Data preprocessing: Part I

IN1002B: Introduction to Data Science Projects

Alan R. Vazquez

Department of Industrial Engineering

Agenda

Introduction
Training, validation, and test datasets
Dealing with missing values

Introduction

Data preprocessing

Data pre-processing techniques generally refer to the addition, deletion, or transformation of data.

It can make or break a model’s predictive ability.

For example, linear regression models (to be discussed later) are relatively insensitive to the characteristics of the predictor data, but advanced methods like K-nearest neighbors, principal component regression, and LASSO are not.

We will review some common strategies for processing predictors from the data, without considering how they might be related to the response.

In particular, we will review:

Dealing with missing values.
Transforming predictors.
Reducing the number of predictors.
Standardizing the units of the predictors.

scikit-learn library

scikit-learn is a robust and popular library for machine learning in Python
It provides simple, efficient tools for data mining and data analysis
It is built on top of libraries such as NumPy, SciPy, and Matplotlib
https://scikit-learn.org/stable/

Let’s import scikit-learn into Python together with the other relevant libraries.

import pandas as pd
import matplotlib.pyplot as plt
import seaborn as sns
from sklearn.model_selection import train_test_split
from sklearn.impute import SimpleImputer, KNNImputer
from sklearn.preprocessing import PowerTransformer, StandardScaler 
from sklearn.feature_selection import VarianceThreshold

We will not use all the functions from the scikit-learn library. Instead, we will use specific functions from the sub-libraries preprocessing, feature_selection, model_selection and impute.

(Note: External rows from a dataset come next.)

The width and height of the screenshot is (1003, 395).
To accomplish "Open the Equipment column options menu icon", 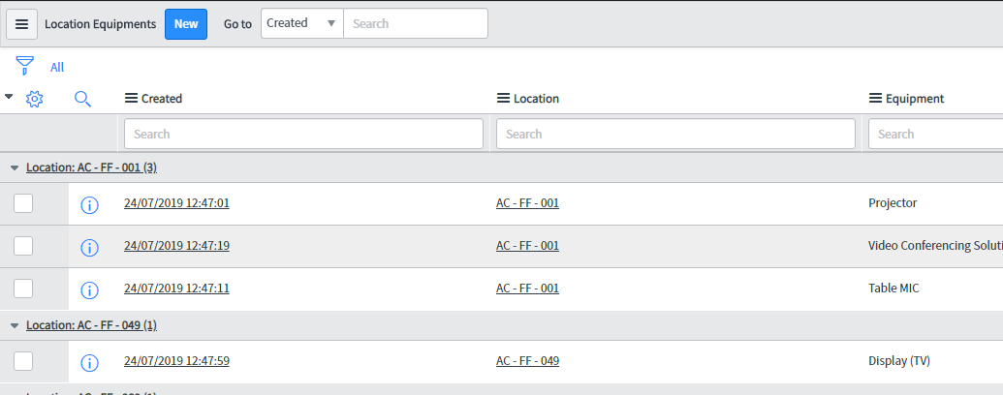I will (876, 98).
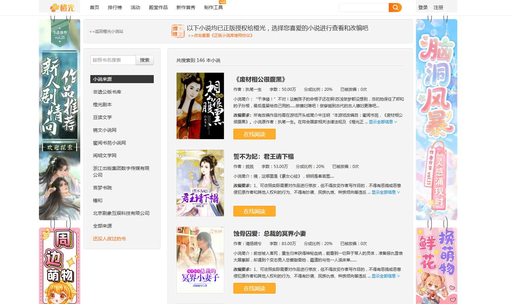Filter by 还没人改过的书
The image size is (512, 304).
click(109, 239)
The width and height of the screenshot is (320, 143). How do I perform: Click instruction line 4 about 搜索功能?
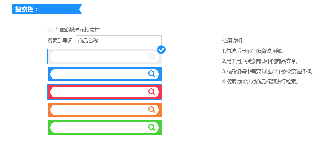260,82
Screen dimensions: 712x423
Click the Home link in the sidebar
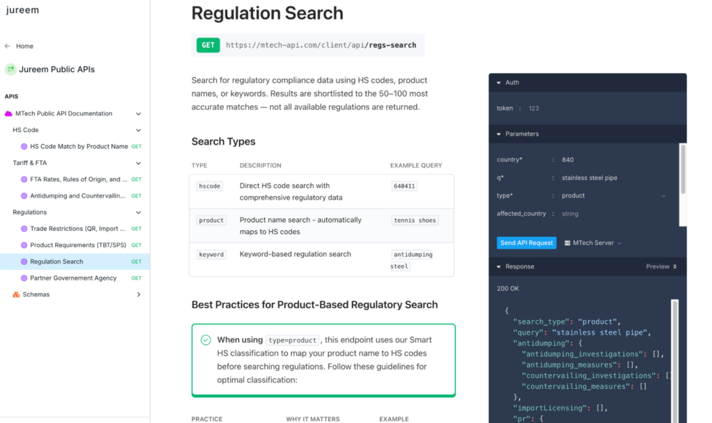24,46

Training, validation, and test datasets

Recall that …

In data science, we assume that

\[Y = f(\boldsymbol{X}) + \epsilon\]

where $f(\boldsymbol{X})$ represents the true relationship between $\boldsymbol{X} = (X_1, X_2, \ldots, X_p)$ and $Y$.

$f(\boldsymbol{X})$ is unknown and very complex!

Two datasets

The application of data science models needs two data sets:

Training data is data that we use to train or construct the estimated function $\hat{f}(\boldsymbol{X})$.
Test data is data that we use to evaluate the predictive performance of $\hat{f}(\boldsymbol{X})$ only.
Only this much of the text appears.